Homeless encampments have repeatedly been erected underneath the Whitehurst Freeway, near K Street NW. (Via Google Streetview)
Within a day of its demolition, a homeless camp underneath the Whitehurst Freeway has already returned.
It was the tenth time since hypothermia season began that the city cleared a homeless encampment, according the Bowser administration, and officials plan to return tomorrow morning to repeat the actions they took on Monday.
Hours after @MayorBowser administration removed homeless encampments near Whitehurst Frwy. Tents and homeless have returned pic.twitter.com/Vnd41iJVcj
— Mark Segraves (@SegravesNBC4) February 15, 2017
DDOT is planning to erect another fence on the site. “Given that this will limit the amount of open space at this location, we do not anticipate individuals to return after the fence is installed,” a spokesperson for Bowser said in an emailed statement.
In 2015, the city cleared dozens of people from the same site and fenced it off. One homeless man was so distressed about having to find a new place to sleep at night that he was checked into a hospital.

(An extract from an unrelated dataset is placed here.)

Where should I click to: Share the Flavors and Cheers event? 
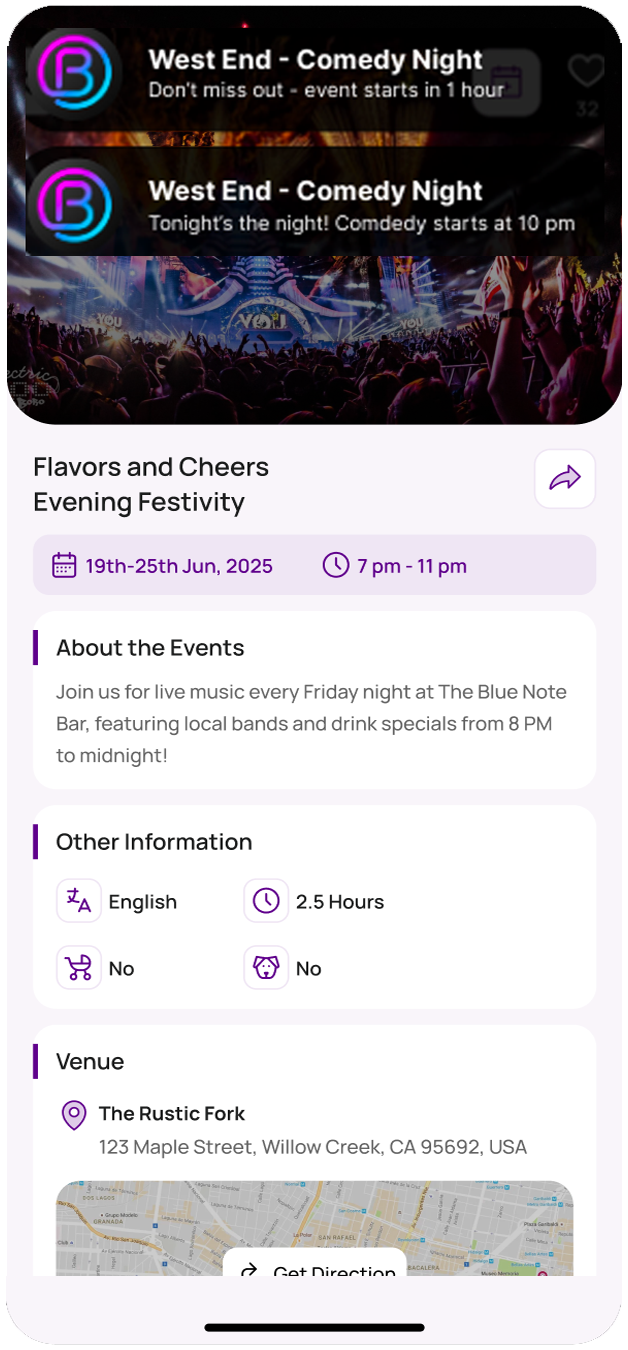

Months later, officials demolished another encampment that sprang up on an adjacent patch of land. The cycle has continued in this particular area and at sites around town.
The city “is playing a game of whack-a-mole—but it’s with real people,” says Jesse Rabinowitz, an advocacy co-coordinator at the non-profit Miriam’s Kitchen. “People will just move their encampments somewhere else. It’s not a sustainable solution.”
The Whitehurst site is near Miriam’s and other service providers, as well as the George Washington University Hospital. “It’s likely that people will keep moving down the block or down the street and come back,” Rabinowitz says, noting that Ward 2 has the highest unsheltered homeless population in the city.
Although the city guarantees shelter on freezing nights, many in the homeless community are deeply fearful of them. “People are really scared of the shelters. There are bed bugs, scabies, violent attacks, substance abuse,” Rabinowitz says. “Many of our clients would rather stay on the streets, even in the snow and the rain, rather than go into a shelter.”
D.C. saw the largest spike in per capita homelessness in the country last year, recording a 14.4 percent increase. That has been driven by a huge rise in family homelessness, though. Chronic homelessness actually decreased, according to last year’s point-in-time count, which advocates say is largely due to historic investments in permanent supportive housing and rapid re-housing.
“The sustainable solution to encampments and people staying in shelters is housing, which is why we’re asking for $17.4 million to house 1,300 individuals,” Rabinowitz says. On the same day as the encampment’s demolition, the non-profit organized a call-in campaign to the mayor’s office to push for its inclusion in the budget.